(Collected data)
····················

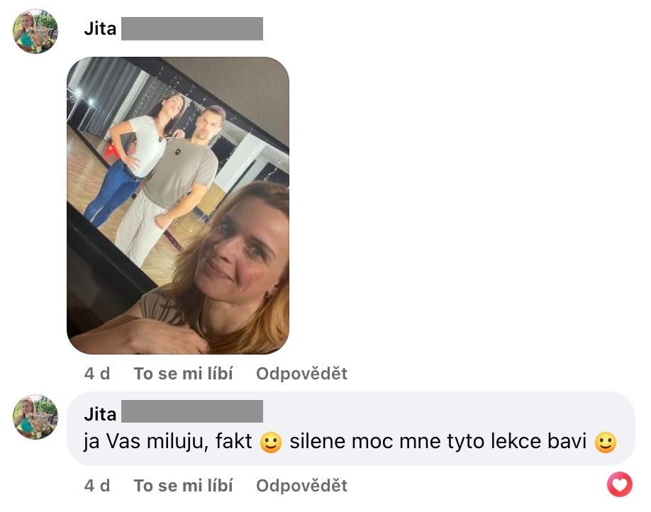Like the text comment via "To se mi líbí"

tap(183, 486)
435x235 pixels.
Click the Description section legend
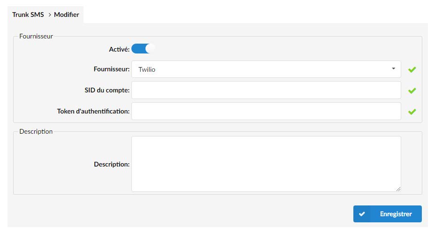click(x=36, y=131)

····················

## WHAT YOU HAVE TO DO
Please give again only the lines from the one containing "435x235 pixels." through the last line of the entries above, exactly as they stand and without pictures.

## RESULT
435x235 pixels.
Click the Description section legend
click(x=36, y=131)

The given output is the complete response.